### Text to read
<<<<
M&M’s Pudding Cookies

M&M Pudding Cookies3

Here’s another cookie recipe that I made for my treat boxes to give out this Christmas. Who can resist M&M’s and white chocolate chips? I’m not sure if the pudding mix is for added flavor or to make the cookies soft and chewy. Either way, these cookies are a sweet treat. Next Christmas, be sure to put some out for Santa! You can most certainly switch out the M&M’s candy colors to suit other occasions to enjoy these cookies all year long.

INGREDIENTS:

  • 2 1/2 cups all purpose flour
  • 1 1/2 teaspoons baking soda
  • 1/2 teaspoon salt
  • 2 sticks of butter (1 cup)
>>>>
### Given entries
<<<<
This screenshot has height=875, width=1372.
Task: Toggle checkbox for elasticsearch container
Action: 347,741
>>>>
<<<<
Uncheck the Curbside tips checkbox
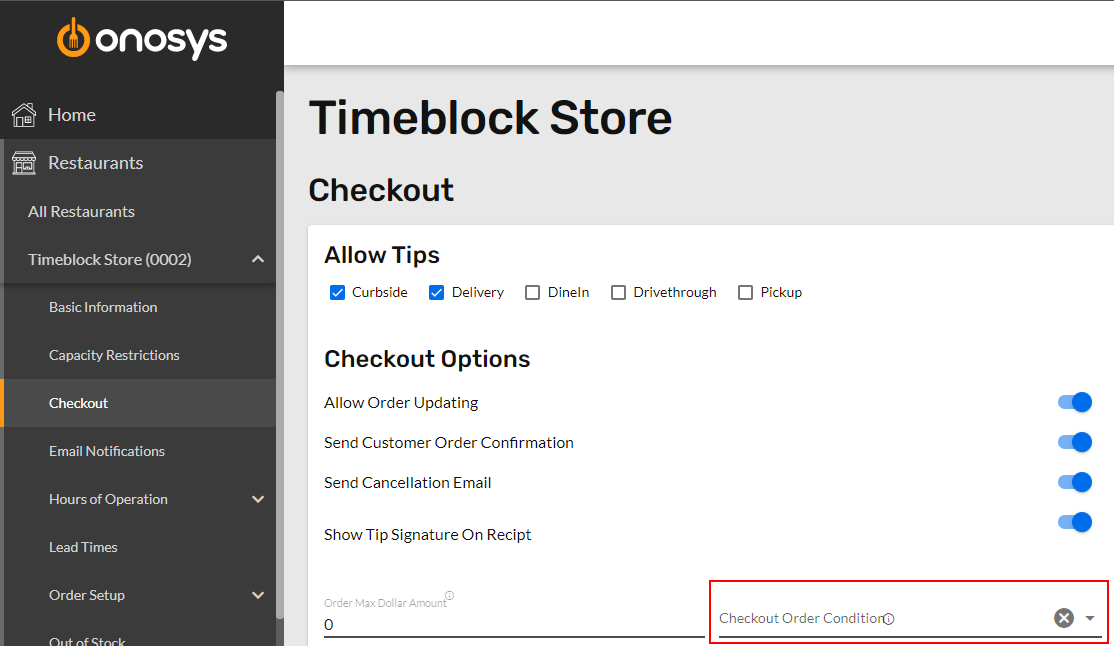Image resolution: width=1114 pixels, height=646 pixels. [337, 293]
>>>>
### Actions to take
**A.** According to the M&M's pudding cookie recipe, how much baking soda goes into the cookies?
**B.** Continue the M&M's pudding cookie recipe from the point where it stops.
The listing isn't needed for anything you do here.

### Expected responses
**A.** 1 1/2 teaspoons

**B.**
  • 3/4 cup sugar
  • 3/4 cup brown sugar
  • 1 box (4 ounce size) vanilla pudding mix
  • 2 eggs
  • 1 teaspoon vanilla extract
  • 1 cup green and red M&M’s
  • 1 cup white chocolate chips

DIRECTIONS:

  1. Preheat oven to 350 F degrees.
  2. In medium bowl, mix flour, baking soda and salt; set aside.
  3. In large bowl, beat butter, granulated sugar and brown sugar with electric mixer on medium speed about 1 minute or until fluffy; scrape side of bowl.
  4. Beat in dry pudding mix. Beat in eggs, one at a time, just until smooth. Beat in vanilla.
  5. On low speed, gradually beat flour mixture into butter mixture until well blended.
  6.  Stir in chocolate candies and white chips until blended.
  7. Drop dough by rounded tablespoonfuls about 2 inches apart onto lined cookie sheets. M&M Pudding Cookies1
  8. Bake 9 to 11 minutes or until light brown. Cool 2 minutes; remove from cookie sheets to cooling rack. Cool completely, about 15 minutes. Store in airtight container at room temperature.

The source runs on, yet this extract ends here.